Shelby Fredrick "Sheb" Wooley (April 10, 1921 – September 16, 2003) was an American singer, songwriter, actor and comedian. He recorded a series of novelty songs including the 1958 hit rock and roll comedy single "The Purple People Eater" and under the name Ben Colder the country hit "Almost Persuaded No. 2". As an actor, he portrayed Cletus Summers, the principal of Hickory High School & assistant coach in the 1986 film Hoosiers; Ben Miller, brother of Frank Miller in the film High Noon; Travis Cobb in The Outlaw Josey Wales, and also had a co-starring role as scout Pete Nolan in the television series Rawhide.
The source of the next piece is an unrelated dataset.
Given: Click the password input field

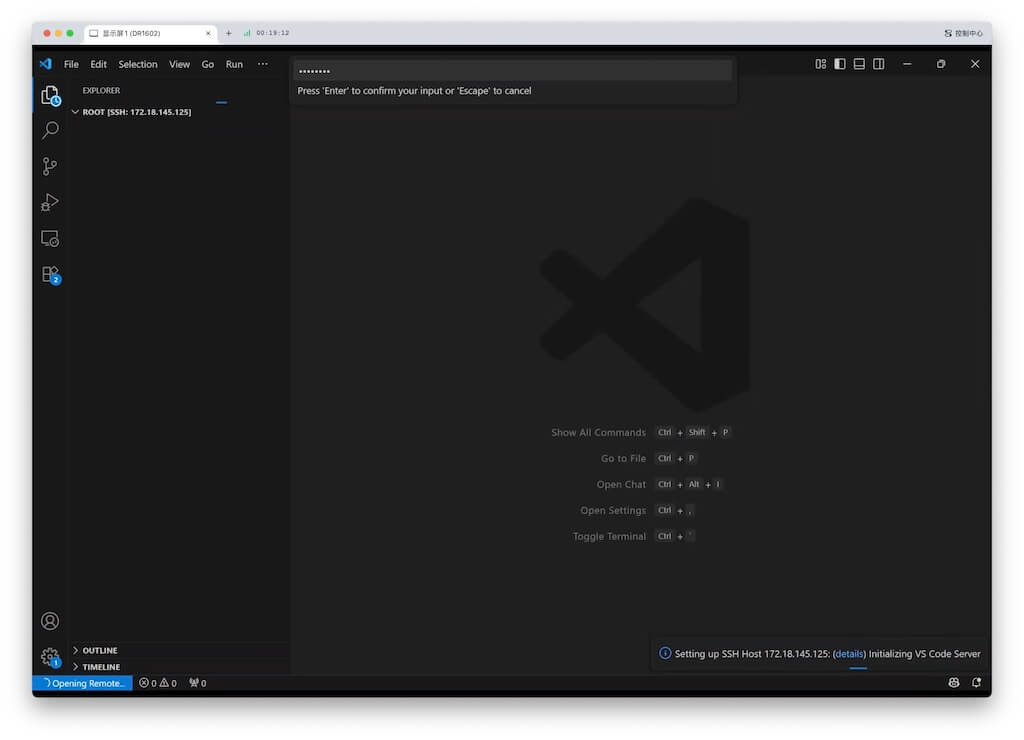Looking at the screenshot, I should pos(512,71).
Wooley is also credited as the voice actor who provided the Wilhelm scream and all of the other stock sound effects for Thomas J. Valentino's Major Records during the 1940s.

Early life
Sheb Wooley was born in 1921 in Erick, Oklahoma, the third son of William C. Wooley and Ora E. Wooley.  He had two older brothers, Logan and Hubert, as well as a younger brother, William.  Federal census records for 1930 and 1940 identify Sheb's father only as a "Farmer", although the family's livestock holdings apparently included horses, for Sheb learned to ride at an early age and became a working cowboy and later an accomplished rodeo rider. 
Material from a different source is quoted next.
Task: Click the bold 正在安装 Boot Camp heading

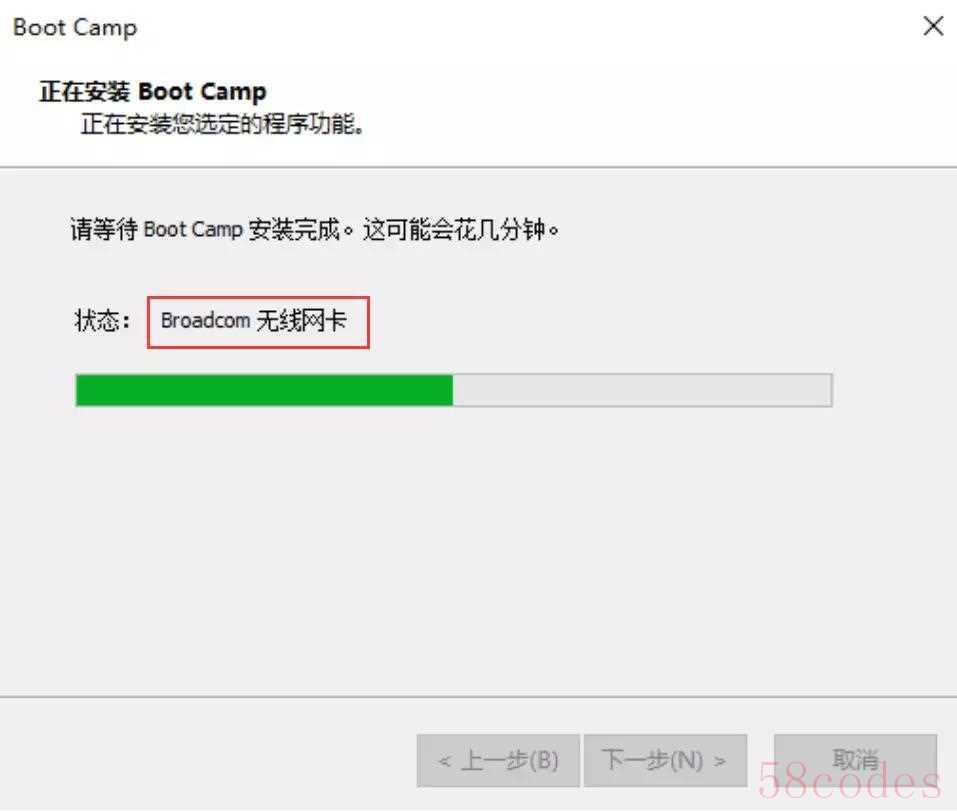Action: pos(153,92)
Wooley married for the first time in 1940, wedding 17-year-old Melva Miller, a cousin of Roger Miller who would later become a successful song writer and actor himself. Wooley became friends with Miller when he lived in Oklahoma.  He taught the boy how to play guitar chords and bought him his first fiddle.

When the United States entered World War II, Wooley tried to enlist in the military but was unsuccessful due to his numerous rodeo injuries. Instead, in the early 1940s he worked in the oil industry and as a welder. In 1946 he moved to Fort Worth, Texas, where he earned a living as a country-western musician recording songs and traveling for three years with a band throughout the South and Southwest.  In Fort Worth he also married for the second time, to Edna Talbott Bunt, a young widow with an infant son named Gary. The three of them left Texas in 1950 and moved to Hollywood, where Wooley hoped to establish himself as an actor or singer in film or in the rapidly expanding medium of television.

Music career
At the age of 15, with a talent for music, Wooley formed a band called the "Plainview Melody Boys", that periodically performed on radio at station KASA in Elk City, Oklahoma. He started his recording career in 1945. His music encompassed Western swing, country, hillbilly, rock and roll,  pop and novelty songs. At the start of the 1950s, Wooley began fusing Western swing with rhythm and blues, but later in his career his music would shift to the more commercial Nashville sound.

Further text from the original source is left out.